There’s a time in most people’s lives when they consider what will happen to their estate. You want the peace of mind that comes with knowing your assets and property are securely where you want them. This raises many questions, though. Is a trust the best way to leave your assets to the next generation? What about a will? How do they differ?

Trusts and wills are both useful tools for planning your estate, and do very different things in some cases. You may find that for your situation, both a will and a trust are what you need. Take a moment to consider the benefits of both.

What is a trust?

A trust is a legal entity you may set up to hold cash, property and other assets that you plan to give to someone else. As the “grantor” of the trust, it is your responsibility to add the desired asset which will be awarded to your desired beneficiary or beneficiaries.

Trusts give you a lot of control over your assets. You can decide specific layers of conditions of when and how much of the assets are dispersed. For example, you could set conditions which transfer ownership of your home to your spouse upon your death, and then transfer the home to your children upon your spouse’s death.

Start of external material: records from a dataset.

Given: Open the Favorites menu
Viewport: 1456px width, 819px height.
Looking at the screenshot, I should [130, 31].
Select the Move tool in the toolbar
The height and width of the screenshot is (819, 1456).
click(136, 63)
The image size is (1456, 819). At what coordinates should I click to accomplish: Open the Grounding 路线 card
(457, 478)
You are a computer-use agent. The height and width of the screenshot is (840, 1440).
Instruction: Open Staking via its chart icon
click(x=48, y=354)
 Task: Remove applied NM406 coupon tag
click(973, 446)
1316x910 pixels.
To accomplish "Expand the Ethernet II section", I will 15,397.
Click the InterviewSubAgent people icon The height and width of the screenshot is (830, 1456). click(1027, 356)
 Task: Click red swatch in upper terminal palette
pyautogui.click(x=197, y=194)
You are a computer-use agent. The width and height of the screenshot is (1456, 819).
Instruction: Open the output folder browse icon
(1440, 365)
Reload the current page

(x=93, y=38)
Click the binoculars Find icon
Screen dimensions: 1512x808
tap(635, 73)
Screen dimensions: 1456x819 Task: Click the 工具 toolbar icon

Trusts will also never become public record, making them particularly attractive to people who appreciate their privacy. They also, by and large, cannot be challenged in court.

What is a will?

A will is a legal document you can draft yourself or with the aid of an attorney that expresses your wishes regarding your property, guardianship for your children, how your debts and taxes should be paid, what will become of your pets and other matters.

A will is different from a trust in that there are very few legal requirements to create the document. You may choose to draft your will with an experienced attorney, but you also have the option to write one yourself based off a template.

Generally, the only requirements are that you be “of sound mind” while writing your will, have the document signed by two witnesses not receiving anything in the will, and sign it yourself. Wills do not have to be notarized. However, a self-proving affidavit, or a sworn statement signed by you and your witnesses, will make probate easier, and it must be notarized.

Wills and trusts two very different tools that can be effective in very different ways when planning your estate. While trusts tend to be more complex and will often require the help of an attorney, they provide you with considerable control of your assets. Alternatively, a will is a bit simpler.

The right estate planning tool for you will always depend on your situation, so educate yourself and make the best decision for your future.